As she and her children hold full-time jobs, Mildred would worry about her mother being home alone. She would get her brother to help during weekdays. As her condition progressed, Mildred's mother became more forgetful and her moods changed, making it important for a full-time caregiver to be around.
So in December 2016, the family hired Min Min Soe, a foreign domestic worker (FDW) from Myanmar, through the Eldercarer FDW Scheme to support them. Before Min Min joined them, the employment agency sent her for eldercare training so she could help Mildred’s mother to get out of bed and onto her wheelchair for example.
Trained in eldercare, Min Min is adept at helping Mildred care for her mother. Knowing that her mother is in capable hands, Mildred enjoys peace of mind when she works.
Ong Huay Siew, 47
Huay Siew's father was diagnosed with end stage lung cancer in 2013. Their family turned to HCA Hospice Care (HCA) to care for their father at home during his remaining time. A HCA nurse, who visited them weekly to clean his wounds and check on his condition, also gave Huay Siew advice and tips on being a caregiver.
As she also had to look after two schooling children, Huay Siew decided to hire a domestic worker to support her in caring for her father. Her helper went for HCA’s “Caregivers’ Training” course and learnt skills such as showering and draining the catheter. Together, they cared for her father until he passed away in 2015.
As a former caregiver familiar with its challenges, Huay Siew began volunteering at HCA in 2016. She often visits the homes of caregivers to look after their loved ones for a few hours so they can take a break or attend to errands. She even volunteers her haircutting services to homebound patients. She picked up the skill after finding it difficult to get someone to cut her father’s hair at home.
Hear What They Have to Say!
NEXTSTEP (NS): How would you describe caregiving to those who have never done it before?
Mildred Soh: It is a privilege to be able to care for one's family.
Ong Huay Siew: It requires courage. But believe in yourself that you can do it. You just need time to absorb things and work out a plan.
Elvin Tan: Yes, it is challenging yet meaningful. You not only provide care and concern, but also guide and inspire your loved ones. To do this, besides wholeheartedly loving him or her, you also need patience.
NS: Caregiving can be a demanding vocation. What do you do for leisure to unwind?
Elvin: I enjoy watching Chinese drama, gardening and counselling others. I especially like sharing my experience to help other caregivers.
Mildred: For me, it would be housework and cooking.
Huay Siew: I like cooking too! And baking. Homemade food is the best! I love sharing my final products with people I know.
Mildred: Same here, it is such a joy to see others enjoying my cooking.
Huay Siew: If I have the time, I would walk to the supermarket or chat with my friends. Sometimes I take a long cold bath with running water to clear my mind. It is important to take time out from my caregiving role.

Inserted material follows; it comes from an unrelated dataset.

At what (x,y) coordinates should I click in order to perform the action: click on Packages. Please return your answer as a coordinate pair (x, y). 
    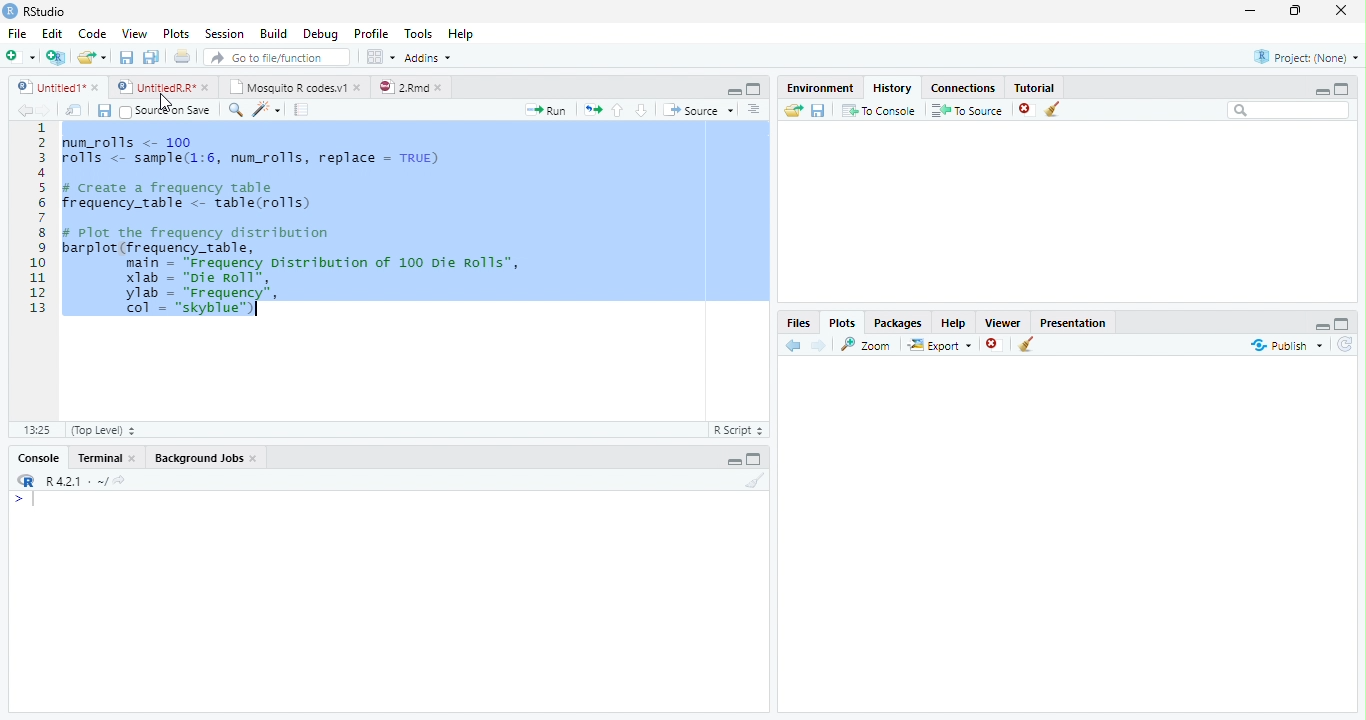
    Looking at the image, I should click on (899, 322).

Elvin: I agree. I tend to look back on my situation, remember what I have learnt from my courses and adjust my thinking. I sometimes turn to my faith for support as well. I then feel peaceful and more confident to carry on.
Mildred: I also rely on my faith to help me persevere. I play games to de-stress too.
NS: What advice would you give to caregivers who feel stressed?
Huay Siew: It's important not to bottle up your emotions. Sometimes a good cry helps before you pick yourself up again. Just remind yourself to be calm, and approach the problem in a logical manner.
Mildred: Ask your family or relatives to help out so you can get some rest or relax. Me time and family time is very important. I sometimes go window shopping with my children.
Elvin: Yes, my family was very supportive in my caregiving journey. So speak up, talk to someone willing to listen, or share your problems with someone you trust. Get someone to help you, be it family members or care professionals. So never give up. We can do it; we will make it happen!